Objective: Can you put everything in the data from the line containing "The image size is (1273, 756)." down to the line containing "point(16,46)" into a Markdown table with the columns Row and Line, skipping blank lines and leaving the pictures out?

Dataset excerpts:

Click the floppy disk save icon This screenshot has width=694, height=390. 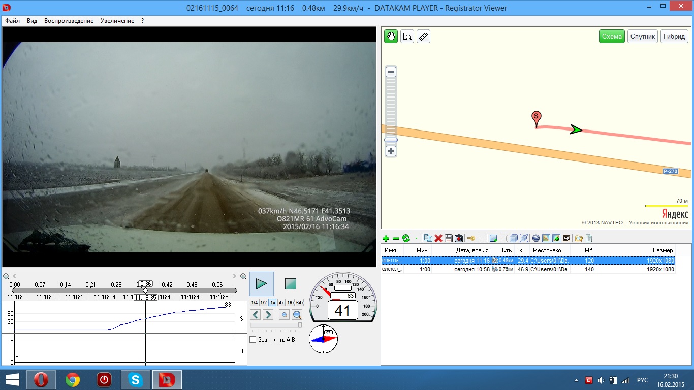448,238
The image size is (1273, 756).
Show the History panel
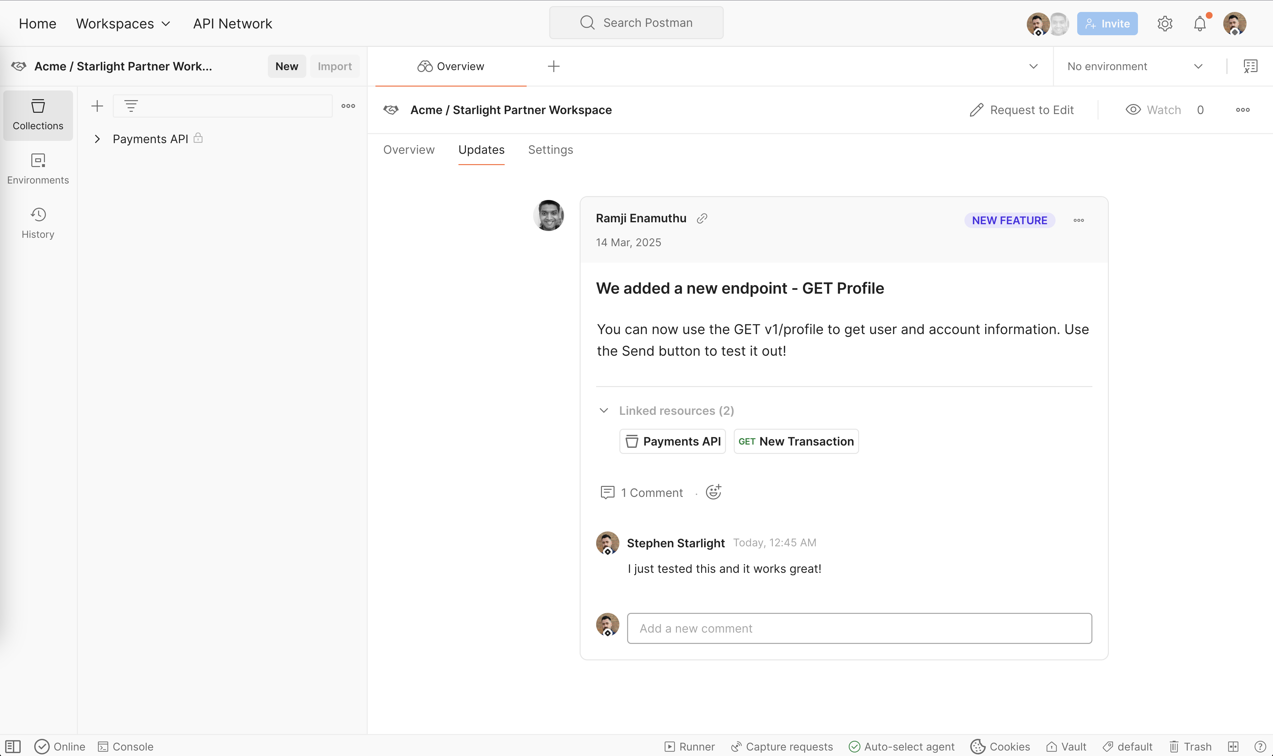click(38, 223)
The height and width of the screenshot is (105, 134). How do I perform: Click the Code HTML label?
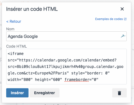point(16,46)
==
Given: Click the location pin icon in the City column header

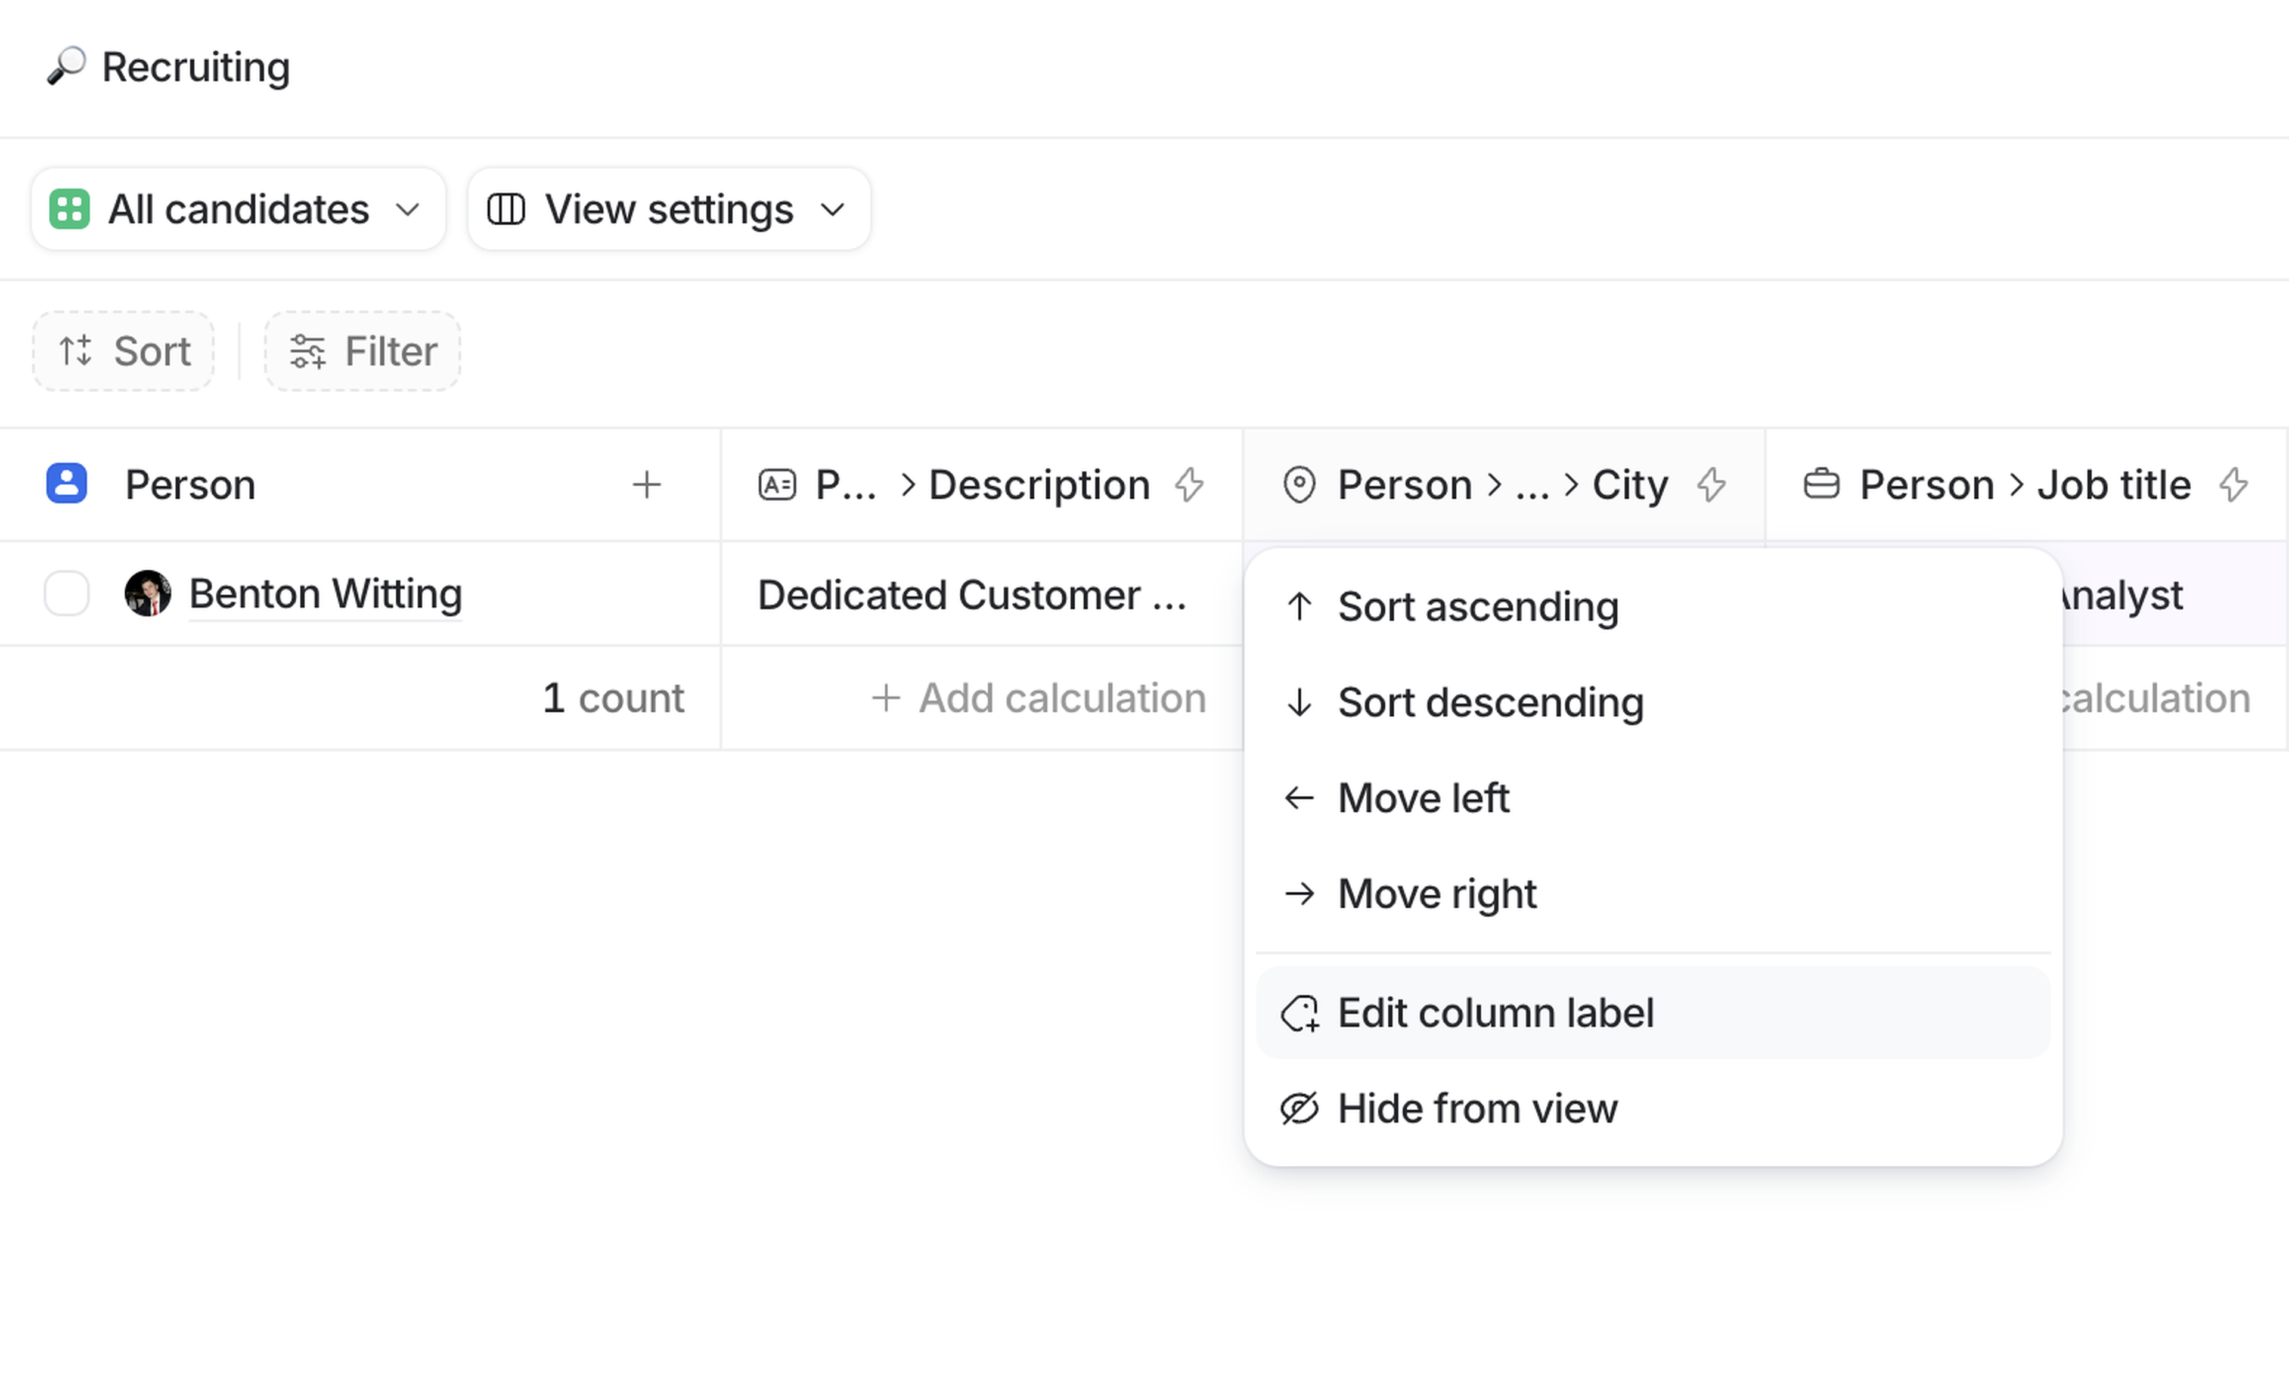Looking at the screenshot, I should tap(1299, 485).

Correct output:
| Row | Line |
|---|---|
| 1 | The image size is (1273, 756). |
| 2 | Show the History panel |
| 3 | click(38, 223) |
| 4 | The height and width of the screenshot is (105, 134). How do I perform: Click the Code HTML label? |
| 5 | point(16,46) |